- Born: Gyorgy Bleier 14 March 1921 Szeged, Hungary
- Died: 30 August 2024 (aged 103) Los Angeles, California, United States of America
- Education: University of Szeged
- Medical career
- Field: Surgery
- Institutions: Cedars-Sinai Medical Center
- Research: Laparoscopy

= George Berci =

Hungarian-American surgeon and inventor (1921–2024)

George Berci ( Bleier; 14 March 1921 – 30 August 2024) was a Hungarian-American surgeon at Cedars-Sinai Medical Center in Los Angeles, United States and a pioneer in minimally invasive surgeries. He developed instruments for laparoscopic surgery that have been incorporated into minimally invasive surgery techniques used today.

== Background ==
Berci was born as Gyorgy Bleier in Szeged, Hungary on 14 March 1921, and spent time in both Hungary and Austria as a boy. He became a Jewish conscripted laborer for the Hungarians in 1942 and narrowly escaped deportation to Auschwitz in 1944 on a train near Budapest. He made his way to Budapest and worked for the Hungarian underground until World War II ended.
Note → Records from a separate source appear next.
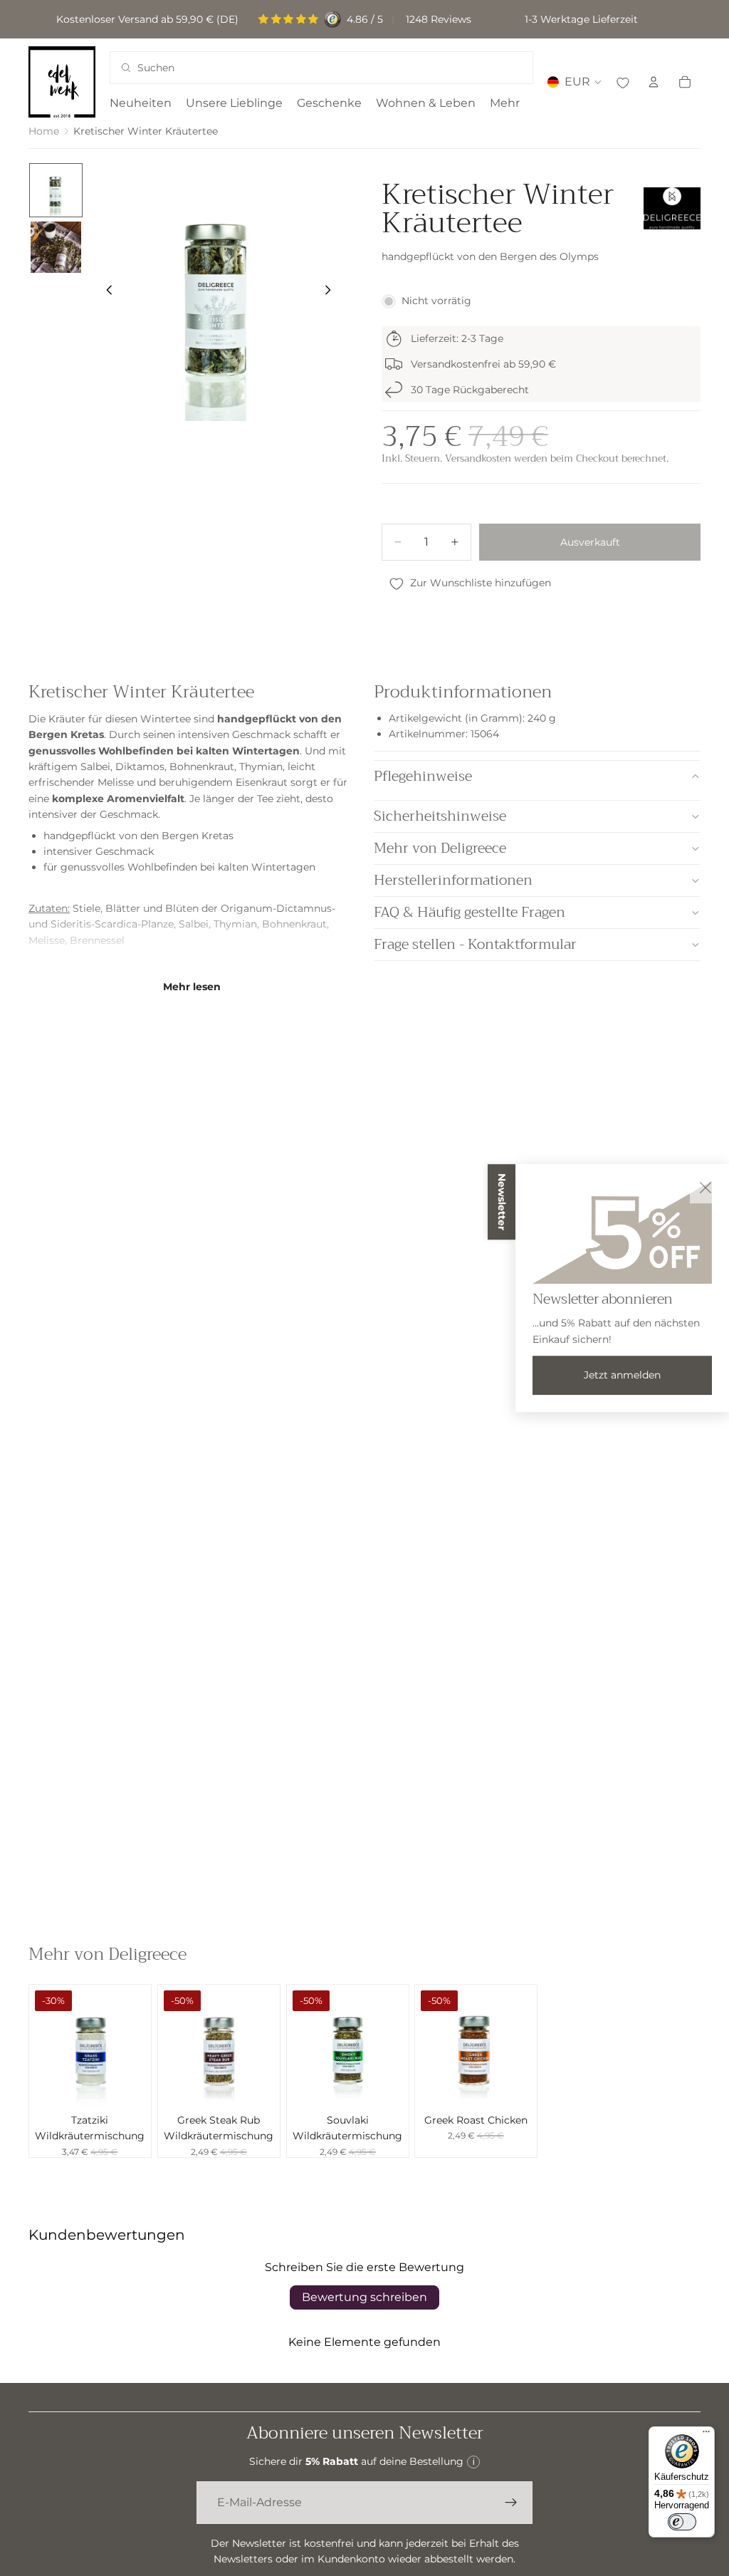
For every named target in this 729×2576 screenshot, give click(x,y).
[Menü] (706, 2434)
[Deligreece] (672, 208)
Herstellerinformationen (453, 880)
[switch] (682, 2521)
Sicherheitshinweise (440, 816)
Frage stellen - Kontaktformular (475, 944)
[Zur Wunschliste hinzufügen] (622, 82)
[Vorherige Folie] (105, 292)
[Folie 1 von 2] (56, 190)
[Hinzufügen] (129, 2084)
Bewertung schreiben (364, 2297)
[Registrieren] (511, 2503)
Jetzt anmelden (622, 1374)
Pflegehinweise (423, 776)
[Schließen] (705, 1187)
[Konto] (653, 82)
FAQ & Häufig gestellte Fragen (469, 912)
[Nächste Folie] (331, 292)
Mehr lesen (192, 986)
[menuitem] (505, 103)
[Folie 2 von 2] (56, 247)
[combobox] (302, 67)
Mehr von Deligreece (440, 848)
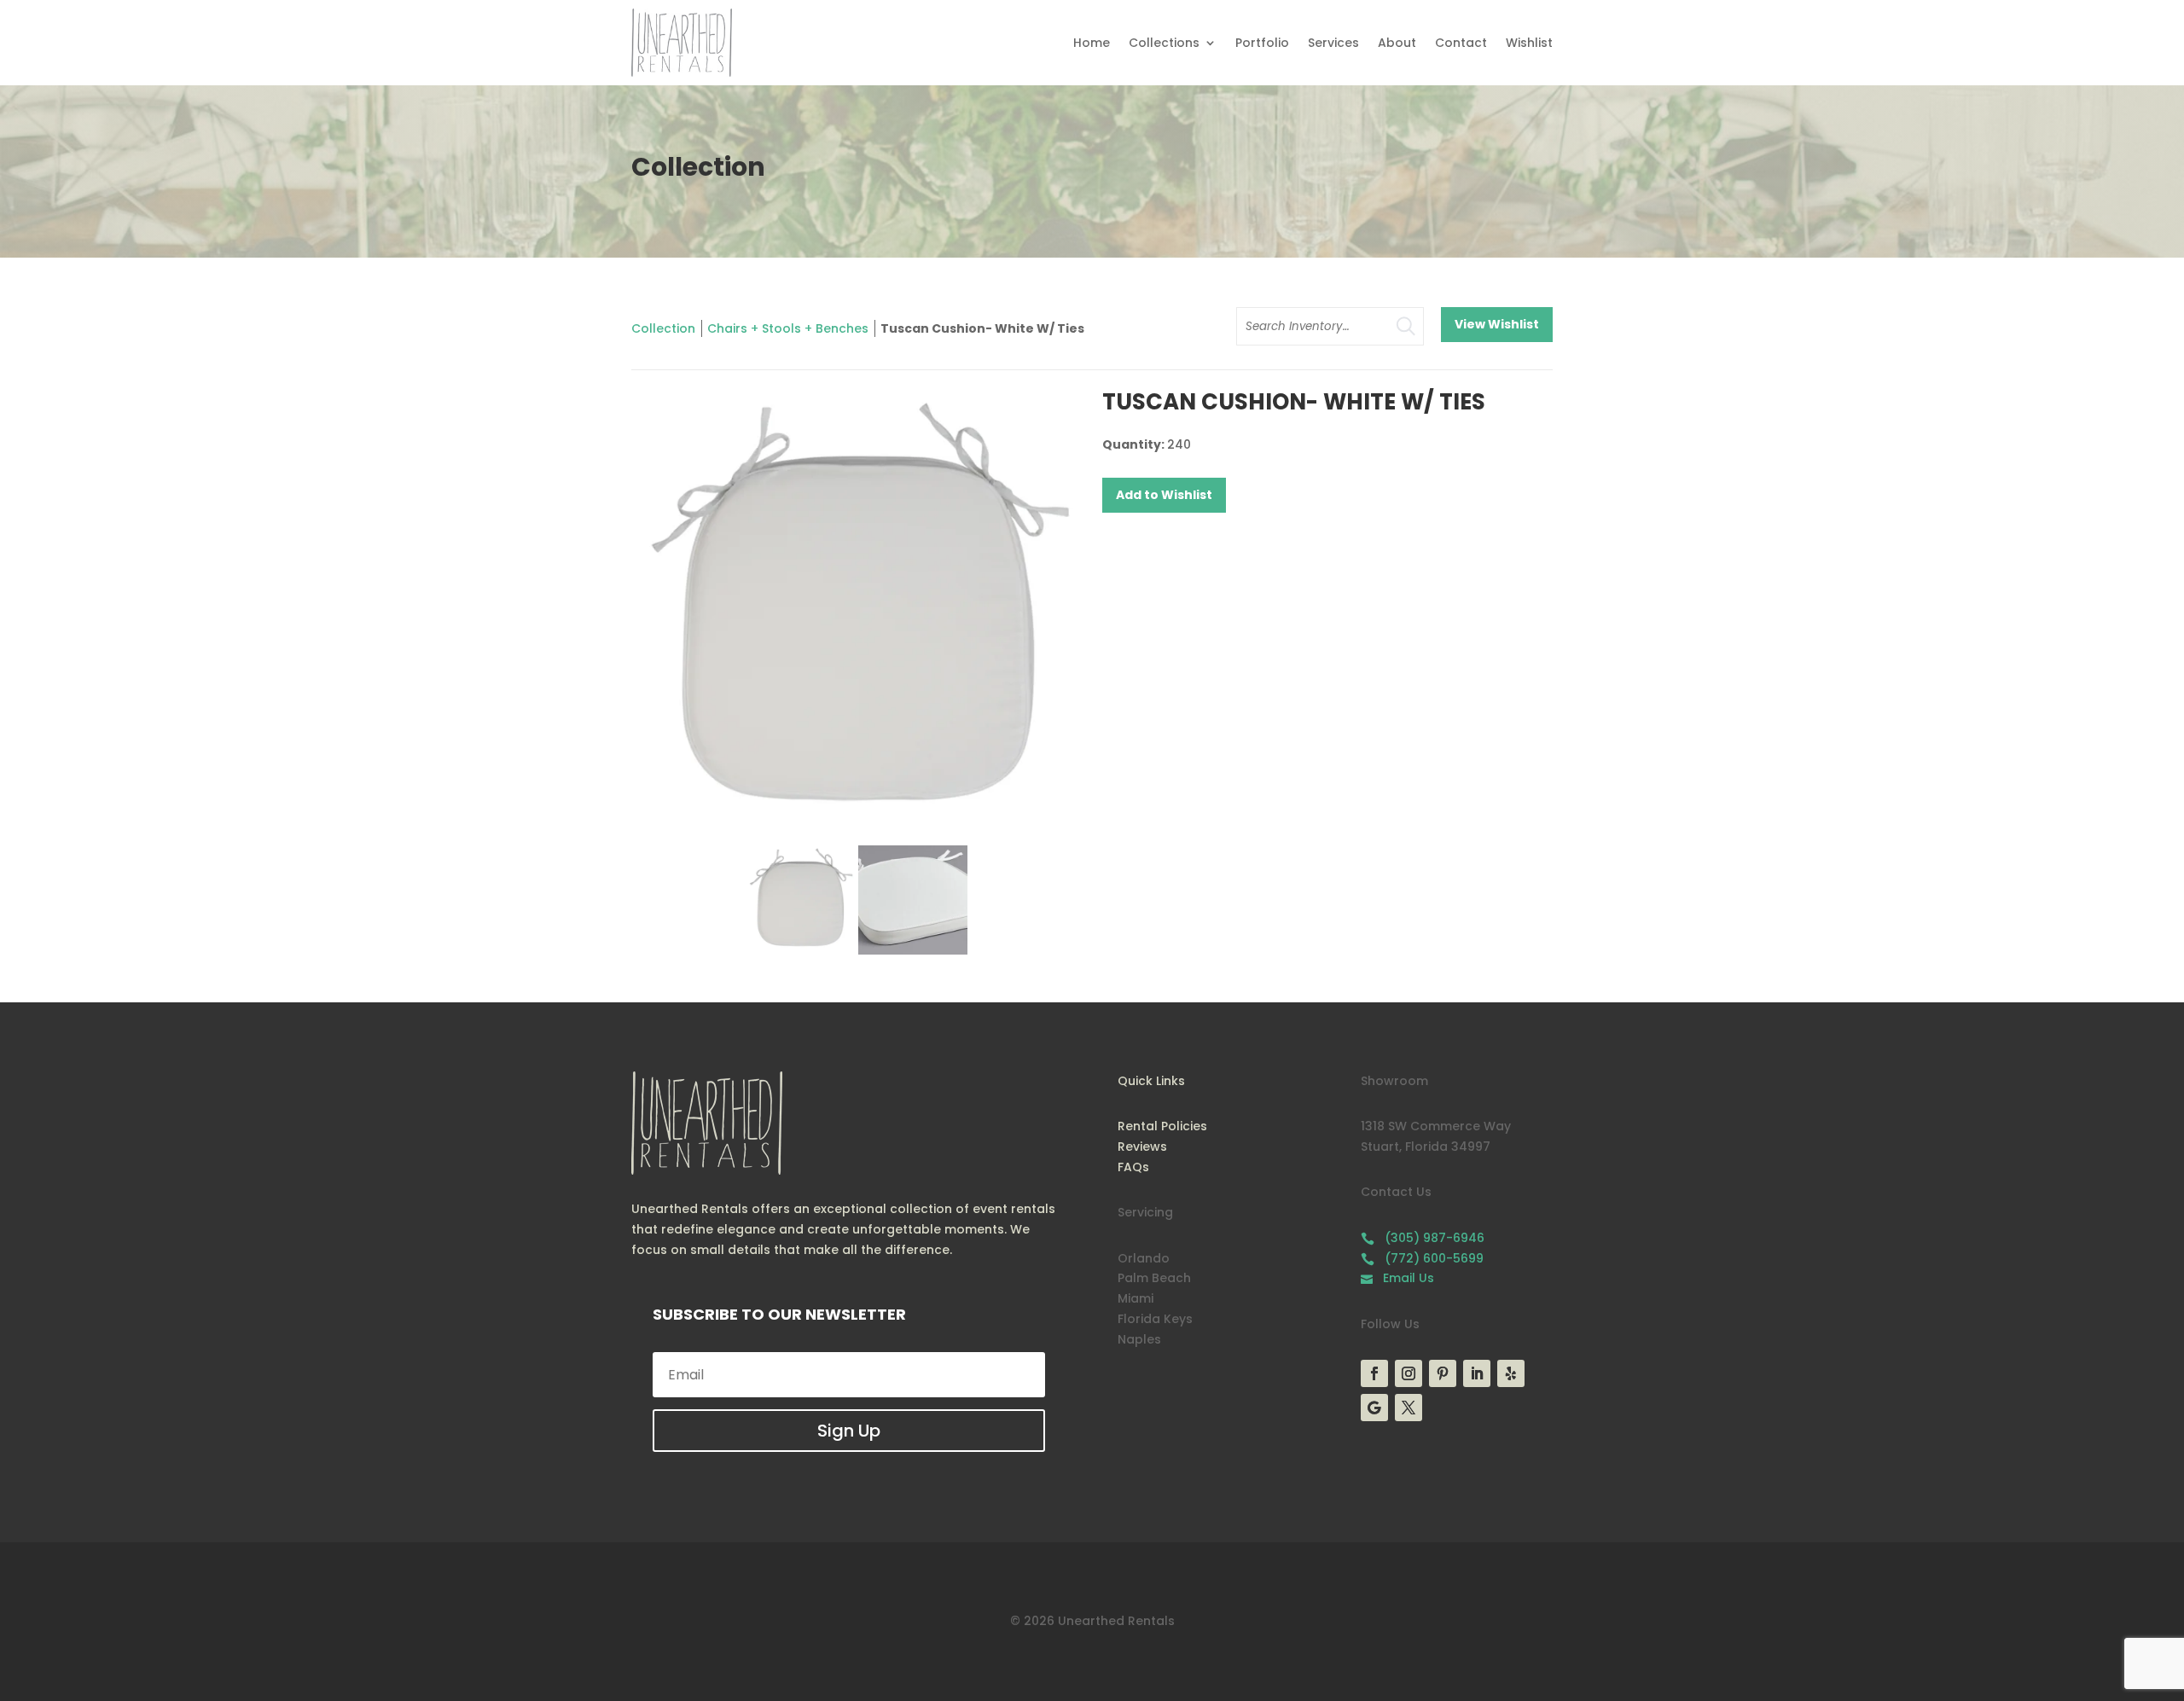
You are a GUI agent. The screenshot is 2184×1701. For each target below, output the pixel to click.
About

He lost his father and grandfather in the Holocaust, but his mother survived. Berci wanted to become a musician, but his mother insisted that he become a doctor. He graduated from medical school at the University of Szeged in 1950 and took a position as a surgeon at the University Hospital in Budapest. By then, he changed his surname to Berci.

Berci turned 100 on 14 March 2021, and he died from complications of COVID-19 in Los Angeles, on 30 August 2024, at the age of 103.

== Career ==
In 1956, when the Hungarian Revolution took place, Berci was one of six doctors awarded a two-year Rockefeller Fellowship and he went to Melbourne, Australia. In 1962, he developed the first miniature camera to use with an endoscope, which contributed to the development of video endoscopy. In the early 1960s, he performed some of the first fluoroscopic cholangiograms in the world. He was recruited in 1967 to move to Los Angeles and join Cedars-Sinai as a visiting scholar in the Department of Surgery. Three years into his time at Cedars-Sinai, he became the director of the multidisciplinary surgical endoscopy unit. In 1989, he and John Hunter started national surgical training courses to ensure that surgeons were performing the techniques correctly. He served as the president of the Society of American Gastrointestinal and Endoscopic Surgeons in 1992. In 2012, Berci opened the George Berci Surgical Training and Research Laboratory of Department of Surgical Research and Techniques in Budapest, Hungary. He published more than 200 research papers and published textbooks and chapters on endoscopic surgery.